- **Provided data**:
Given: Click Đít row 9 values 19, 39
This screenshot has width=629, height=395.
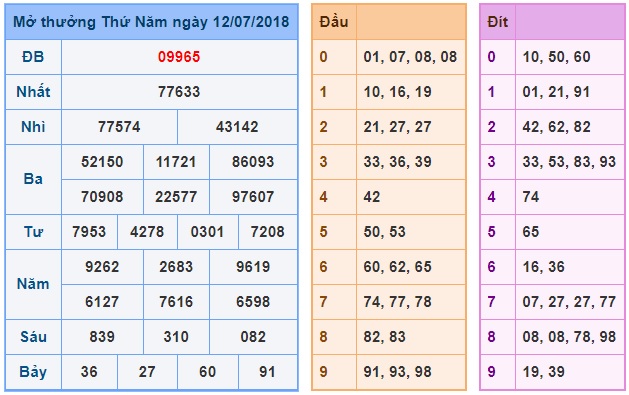Looking at the screenshot, I should [x=544, y=371].
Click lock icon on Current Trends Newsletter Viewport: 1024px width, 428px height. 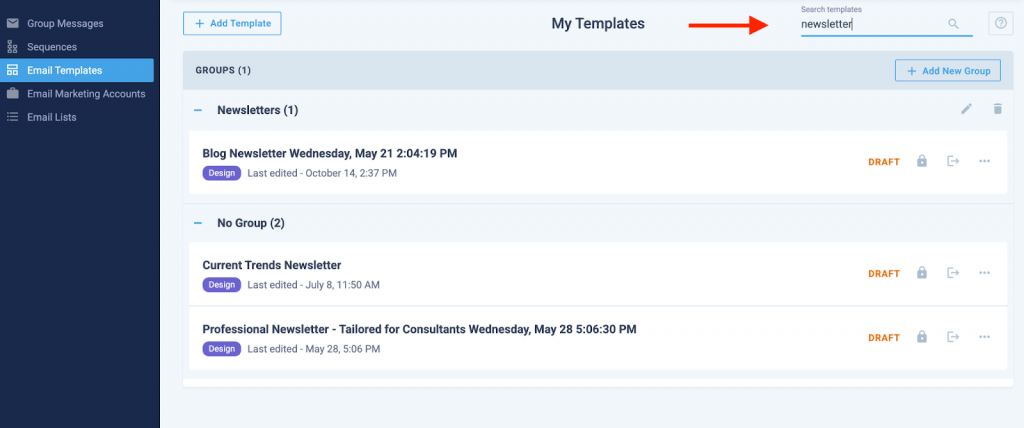pyautogui.click(x=922, y=273)
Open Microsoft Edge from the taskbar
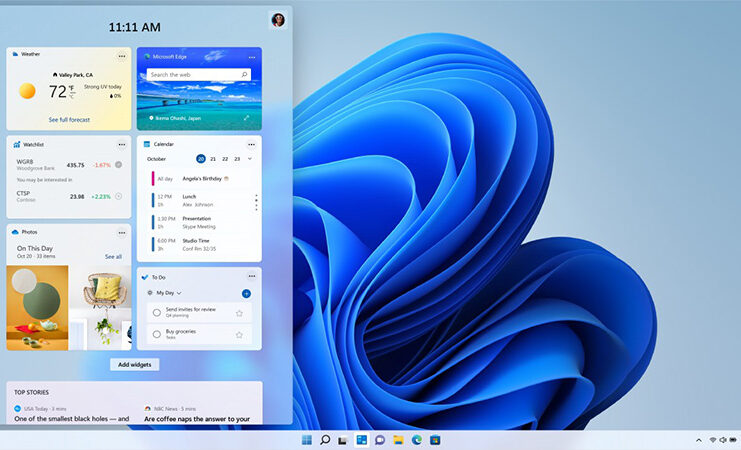This screenshot has width=741, height=450. 416,440
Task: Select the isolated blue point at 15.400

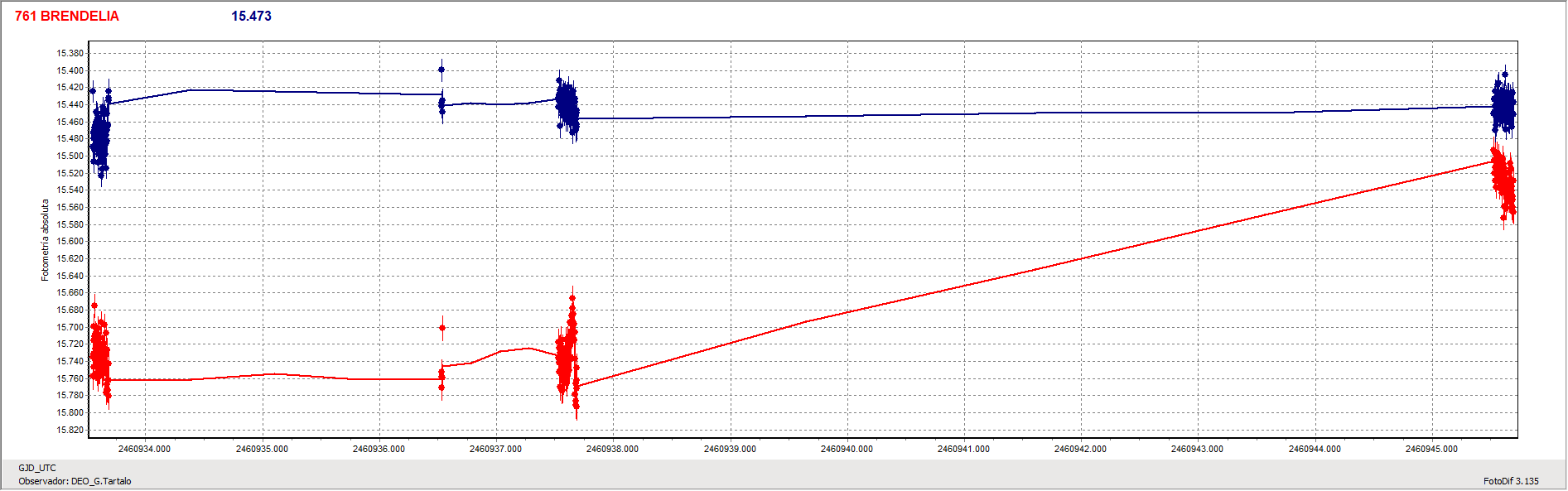Action: coord(441,70)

- **To be done**: Reproduce verbatim everything from the line containing "Open Microsoft Edge from the taskbar" down to the end of the records, both ends included. Omit the pictures from your output.

- **Full solution**:
Open Microsoft Edge from the taskbar
This screenshot has width=741, height=450. 416,440
Task: Select the isolated blue point at 15.400

Action: coord(441,70)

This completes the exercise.